*The request*:
Identify every line of the material that contains the word "more" and copy each one. Match case exactly.
>> start
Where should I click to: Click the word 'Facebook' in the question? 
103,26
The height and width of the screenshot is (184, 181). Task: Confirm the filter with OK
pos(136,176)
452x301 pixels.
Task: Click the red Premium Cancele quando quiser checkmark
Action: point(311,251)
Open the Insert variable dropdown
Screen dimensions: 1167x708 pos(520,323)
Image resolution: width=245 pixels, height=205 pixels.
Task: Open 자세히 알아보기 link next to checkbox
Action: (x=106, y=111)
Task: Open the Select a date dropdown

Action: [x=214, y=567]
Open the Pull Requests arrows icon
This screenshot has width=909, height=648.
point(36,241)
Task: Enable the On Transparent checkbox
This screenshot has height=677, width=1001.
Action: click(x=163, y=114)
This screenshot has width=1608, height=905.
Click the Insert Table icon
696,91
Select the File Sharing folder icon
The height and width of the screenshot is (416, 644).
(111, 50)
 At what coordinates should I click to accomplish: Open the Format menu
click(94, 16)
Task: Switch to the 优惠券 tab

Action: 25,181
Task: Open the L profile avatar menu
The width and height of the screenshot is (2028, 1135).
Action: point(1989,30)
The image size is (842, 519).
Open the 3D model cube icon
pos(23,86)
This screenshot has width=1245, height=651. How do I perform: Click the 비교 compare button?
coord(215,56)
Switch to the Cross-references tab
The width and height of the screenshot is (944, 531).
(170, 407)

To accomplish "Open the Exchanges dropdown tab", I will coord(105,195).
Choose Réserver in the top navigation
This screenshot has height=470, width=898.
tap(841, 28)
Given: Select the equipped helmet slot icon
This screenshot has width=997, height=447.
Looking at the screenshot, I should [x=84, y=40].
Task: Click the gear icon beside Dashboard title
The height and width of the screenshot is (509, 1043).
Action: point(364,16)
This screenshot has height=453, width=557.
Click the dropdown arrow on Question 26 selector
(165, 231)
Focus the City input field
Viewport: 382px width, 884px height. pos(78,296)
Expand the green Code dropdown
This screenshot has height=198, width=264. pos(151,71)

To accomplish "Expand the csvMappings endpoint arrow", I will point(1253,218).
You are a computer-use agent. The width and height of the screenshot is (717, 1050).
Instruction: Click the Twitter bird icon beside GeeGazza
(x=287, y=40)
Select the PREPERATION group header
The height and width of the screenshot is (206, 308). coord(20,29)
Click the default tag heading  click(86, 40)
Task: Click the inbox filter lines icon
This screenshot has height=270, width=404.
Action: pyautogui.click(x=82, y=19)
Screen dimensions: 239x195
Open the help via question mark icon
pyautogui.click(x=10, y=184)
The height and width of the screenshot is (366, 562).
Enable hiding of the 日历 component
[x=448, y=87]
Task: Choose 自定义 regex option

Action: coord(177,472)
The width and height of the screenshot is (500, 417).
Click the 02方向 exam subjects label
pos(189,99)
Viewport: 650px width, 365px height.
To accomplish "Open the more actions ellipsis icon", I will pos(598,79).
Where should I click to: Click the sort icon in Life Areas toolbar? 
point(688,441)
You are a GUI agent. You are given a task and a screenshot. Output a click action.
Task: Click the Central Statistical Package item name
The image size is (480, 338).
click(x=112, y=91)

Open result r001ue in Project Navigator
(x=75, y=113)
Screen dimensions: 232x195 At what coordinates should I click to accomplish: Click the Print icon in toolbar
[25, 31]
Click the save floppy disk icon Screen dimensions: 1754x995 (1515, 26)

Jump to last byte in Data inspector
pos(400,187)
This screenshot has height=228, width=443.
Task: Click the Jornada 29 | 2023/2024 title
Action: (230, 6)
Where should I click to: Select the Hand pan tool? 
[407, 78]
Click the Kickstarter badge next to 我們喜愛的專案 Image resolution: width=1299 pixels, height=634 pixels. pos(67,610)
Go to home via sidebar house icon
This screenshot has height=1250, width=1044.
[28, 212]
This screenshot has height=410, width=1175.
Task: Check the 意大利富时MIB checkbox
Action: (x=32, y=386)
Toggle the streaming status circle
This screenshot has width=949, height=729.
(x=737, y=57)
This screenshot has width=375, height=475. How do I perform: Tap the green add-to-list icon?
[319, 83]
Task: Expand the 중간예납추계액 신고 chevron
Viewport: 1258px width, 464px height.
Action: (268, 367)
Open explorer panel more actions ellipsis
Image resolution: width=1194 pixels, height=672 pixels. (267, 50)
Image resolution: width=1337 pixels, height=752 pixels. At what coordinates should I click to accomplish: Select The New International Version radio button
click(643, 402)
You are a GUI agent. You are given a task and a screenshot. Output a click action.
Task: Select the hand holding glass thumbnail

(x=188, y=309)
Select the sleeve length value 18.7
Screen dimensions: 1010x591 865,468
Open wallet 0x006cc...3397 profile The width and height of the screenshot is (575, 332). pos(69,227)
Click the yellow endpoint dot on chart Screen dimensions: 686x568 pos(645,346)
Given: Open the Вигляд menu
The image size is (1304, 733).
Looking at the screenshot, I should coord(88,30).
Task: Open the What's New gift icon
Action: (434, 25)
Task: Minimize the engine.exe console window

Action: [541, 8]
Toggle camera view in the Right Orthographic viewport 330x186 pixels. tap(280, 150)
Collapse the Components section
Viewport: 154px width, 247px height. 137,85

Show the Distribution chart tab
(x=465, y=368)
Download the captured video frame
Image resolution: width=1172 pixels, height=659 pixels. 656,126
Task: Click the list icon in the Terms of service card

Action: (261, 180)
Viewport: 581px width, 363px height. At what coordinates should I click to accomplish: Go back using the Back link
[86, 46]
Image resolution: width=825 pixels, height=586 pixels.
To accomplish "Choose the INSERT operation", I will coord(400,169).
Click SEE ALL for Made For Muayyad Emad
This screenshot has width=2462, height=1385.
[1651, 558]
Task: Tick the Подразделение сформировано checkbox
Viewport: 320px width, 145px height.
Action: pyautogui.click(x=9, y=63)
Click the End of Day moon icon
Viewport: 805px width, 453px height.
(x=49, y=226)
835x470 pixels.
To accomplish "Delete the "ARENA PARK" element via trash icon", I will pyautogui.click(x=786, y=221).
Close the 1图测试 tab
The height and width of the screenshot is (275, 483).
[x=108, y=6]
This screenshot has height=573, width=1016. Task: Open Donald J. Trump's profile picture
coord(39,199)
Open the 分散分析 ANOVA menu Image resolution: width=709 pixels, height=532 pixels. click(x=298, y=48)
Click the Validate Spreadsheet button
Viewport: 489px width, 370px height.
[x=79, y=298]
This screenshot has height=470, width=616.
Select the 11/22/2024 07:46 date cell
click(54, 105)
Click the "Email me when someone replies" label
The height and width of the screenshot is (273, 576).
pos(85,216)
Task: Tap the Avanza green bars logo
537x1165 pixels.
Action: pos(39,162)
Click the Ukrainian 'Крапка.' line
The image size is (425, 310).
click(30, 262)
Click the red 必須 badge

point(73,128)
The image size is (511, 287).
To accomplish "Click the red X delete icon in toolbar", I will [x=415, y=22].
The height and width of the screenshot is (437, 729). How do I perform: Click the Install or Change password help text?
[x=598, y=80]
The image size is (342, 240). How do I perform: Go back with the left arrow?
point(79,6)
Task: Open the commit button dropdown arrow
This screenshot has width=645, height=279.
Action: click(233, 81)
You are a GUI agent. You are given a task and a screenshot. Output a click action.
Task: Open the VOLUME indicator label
>> end
*Response*:
To accomplish "Open the more actions ellipsis icon", I will pos(598,79).
Open explorer panel more actions ellipsis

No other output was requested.